Having a baby is the happiest time of your life, so it’s of the utmost importance to baby-proof your home to keep your little one safe. These strategies will help you whether you’re a first-time parent or you’re about to bring home baby number two, three, four…
Babies are naturally inquisitive, they’re learning how the world works, and often this means putting their hands in or on things they shouldn’t. Without you even realising it, your home has many dangers lurking around every corner, so steps should be made to lessen the risk well before your bundle of joy is mobile.
Baby-Proof Your Home
Start by reviewing your home for anything your little one could climb up on, fall down into, get stuck in, turn on, or put something into. Just like a toddler, learn to crawl before you walk here.
The most obvious things are outlet covers for power points, window locks, door safety knobs, drawer latches, and furniture guards that will lessen the damage and tears of a bumped head.
All of these items can be purchased at your local hardware store and are inexpensive, especially when you consider the cost of not having them in your home. But what big ticket items do you need to baby-proof your home?
A baby gate can be useful for keeping things out, such as pets, as well as keeping your toddler in. Once your baby is mobile, it only takes a second for them to end up somewhere they shouldn’t, so having gates throughout your home makes your life easier as well as safer for baby.
Look around each room, and take note of things your baby could get into, such as a fireplace in the loungeroom or walk-in-wardrobe in the bedroom. Fence these off to lessen the likelihood of hurt hands, bumped heads, or things toppling down from above.
Stairs can be a nightmare, the damage that can be done from a fall down the stairs is frightening. Make sure you have a gate at both the top AND bottom because you don’t want baby crawling up the stairs, only to tumble down again.
Baby-Proof Your Kitchen
The kitchen is probably the most dangerous room of the house for a baby, so it’s the most important room to look at when you baby-proof your home. From hot surfaces to sharp objects, it’s all shiny and interesting to a baby, but dangerous to their wellbeing.
As well as the above-mentioned covers and latches, it’s important to make sure your appliances are protected.
For your oven, knob covers and an oven lock are highly recommended, as they prevent your toddler from being able to turn on or climb into the oven.
Likewise, press and pull fridge locks ensure your fridge will stay shut and your child out of harm’s way.
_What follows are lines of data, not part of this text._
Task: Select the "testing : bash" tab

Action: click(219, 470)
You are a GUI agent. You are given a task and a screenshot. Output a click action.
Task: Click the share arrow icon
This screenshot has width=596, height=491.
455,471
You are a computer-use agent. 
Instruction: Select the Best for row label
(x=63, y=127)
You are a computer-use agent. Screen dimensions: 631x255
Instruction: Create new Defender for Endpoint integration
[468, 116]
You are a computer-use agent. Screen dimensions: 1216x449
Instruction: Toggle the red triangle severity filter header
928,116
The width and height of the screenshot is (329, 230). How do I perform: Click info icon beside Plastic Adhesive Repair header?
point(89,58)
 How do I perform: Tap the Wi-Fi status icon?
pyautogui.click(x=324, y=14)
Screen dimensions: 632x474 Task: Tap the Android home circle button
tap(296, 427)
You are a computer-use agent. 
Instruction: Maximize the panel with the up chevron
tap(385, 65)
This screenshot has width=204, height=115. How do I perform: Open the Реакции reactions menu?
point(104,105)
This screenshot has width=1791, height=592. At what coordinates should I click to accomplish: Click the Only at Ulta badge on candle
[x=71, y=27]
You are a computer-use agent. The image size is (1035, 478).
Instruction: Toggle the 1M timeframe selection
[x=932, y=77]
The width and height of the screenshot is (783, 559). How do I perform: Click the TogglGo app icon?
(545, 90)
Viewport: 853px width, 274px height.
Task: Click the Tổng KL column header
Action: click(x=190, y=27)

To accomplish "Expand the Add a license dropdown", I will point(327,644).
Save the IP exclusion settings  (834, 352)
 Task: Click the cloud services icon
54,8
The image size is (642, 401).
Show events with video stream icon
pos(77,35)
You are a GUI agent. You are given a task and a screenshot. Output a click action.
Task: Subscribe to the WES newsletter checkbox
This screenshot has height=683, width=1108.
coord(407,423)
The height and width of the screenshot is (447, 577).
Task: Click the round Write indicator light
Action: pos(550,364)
With most kitchens being finished with tiles, floorboards, or lino, it makes for a hard landing when your toddler is learning to walk. Covering the kitchen with interlocking foam floor panels is a great way to minimise bumps and bruises.
Baby-Proof Your Bathroom
After your kitchen, the bathroom is the second most dangerous room in the house. From medications and lotions to baths and hot taps, the potential for harm is huge in the bathroom, but it doesn’t need to be.
A cabinet lock, or magnetic lock, is a must for your bathroom. Most cabinet locks are plastic and come with a key that you use to unlock the cabinet, whereas a magnetic lock just snaps shut, but takes a greater force to open than a toddler can muster.
If you have a toilet in the bathroom, then a plastic toilet lock that snaps over the lid will ensure your little one can’t open the lid and climb in.
To avoid scalding, fitting an anti-scald device to the faucet in the basin and to the shower is a must. An anti-scald device will prevent hot water from leaving the tap, reducing the chance of nasty burns. It’s also safest to have these devices installed by a plumber.
Baby Safety in the Home
When taking steps to baby-proof your home, you can do it all in one big DIY weekend, or space it out in smaller projects over time. How you do it doesn’t matter, but that you get it finished before your baby starts moving around is vital.
Costs for the above suggestions will vary, so check in with your local baby shop or visit your hardware store and speak with the experts to find the best solutions for your home.